Outcome Assessment • Within FEMA, a disaster unit is needed to provide the White House and the Director of FEMA with information, analysis, and technical support to improve federal decision-making on helping state and local governments before, during, and after catastrophic disasters. • Consisting of a core staff located in FEMA and augmented by staff in other participating federal agencies, the disaster unit would plan for and respond to a wide variety of catastrophic disasters.
Outcome Assessment • We believe a major reorganization would be necessary in order to ensure a disaster unit’s success in FEMA. • Since FEMA was formed 14 years ago by consolidating several agencies from throughout the federal government, two of its Directorates (whose resources would form the bulk of a disaster unit) have historically not worked well together. • Institutional and cultural barriers have prevented effective cooperation between the two Directorates during disasters.

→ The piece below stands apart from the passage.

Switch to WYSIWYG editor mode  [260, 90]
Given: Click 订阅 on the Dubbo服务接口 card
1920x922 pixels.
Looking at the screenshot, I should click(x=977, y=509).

Outcome Assessment • The military can play an important role in responding to catastrophic disasters. • After Hurricanes Andrew and Iniki, the military was highly effective in providing supplies and services and in establishing the infrastructure necessary to restore order and meet the immediate needs of victims. • While only the Department of Defense (DOD) can quickly escalate the federal response when the destruction and the need for mass care is far greater than first anticipated, the disaster unit we propose for FEMA - and not DOD - would be in the best position to determine when such an escalation is necessary. • Neither the responses to Hurricanes Andrew and Iniki nor the experts with whom we consulted indicated that DOD should have overall management responsibility for disaster relief and recovery.
Outcome Assessment • Legislative changes may also be needed to foster a more effective federal response to catastrophic disasters. • Current federal law governing disaster response does not explicitly authorize federal agencies to undertake preparatory activities before a disaster declaration by the President, nor does it authorize FEMA to reimburse agencies for such preparation, even when disasters like hurricanes provide some warning that such activities will be needed. • Federal agencies may fail to undertake advance preparations because of uncertainty over whether costs incurred before a disaster declaration will ultimately be reimbursed by FEMA.
Outcome Assessment • Legislative changes may also be needed to foster a more effective federal response to catastrophic disasters. • The success or failure of any of these proposed changes in the national disaster response system will be heavily affected by the efforts of state and local governments, which are expected to be the first responders when a disaster strikes. • However, these responders do not have adequate training and funding to respond to catastrophic disasters on their own. • As a result, FEMA needs to use its existing resources to better prepare state and local governments for catastrophic disaster response so that they are as effective as possible.
Outcome Assessment • Finally, FEMA is not organized for and does not carry out the types of training, exercises, and oversight needed to ensure that deficiencies in state preparedness are identified and corrected. • While it sets policies, provides funding, and has established limited exercises and some general training programs for the states, FEMA has neither established performance standards nor developed a training and exercise program specifically geared toward enhancing state and local preparedness for catastrophic disaster response.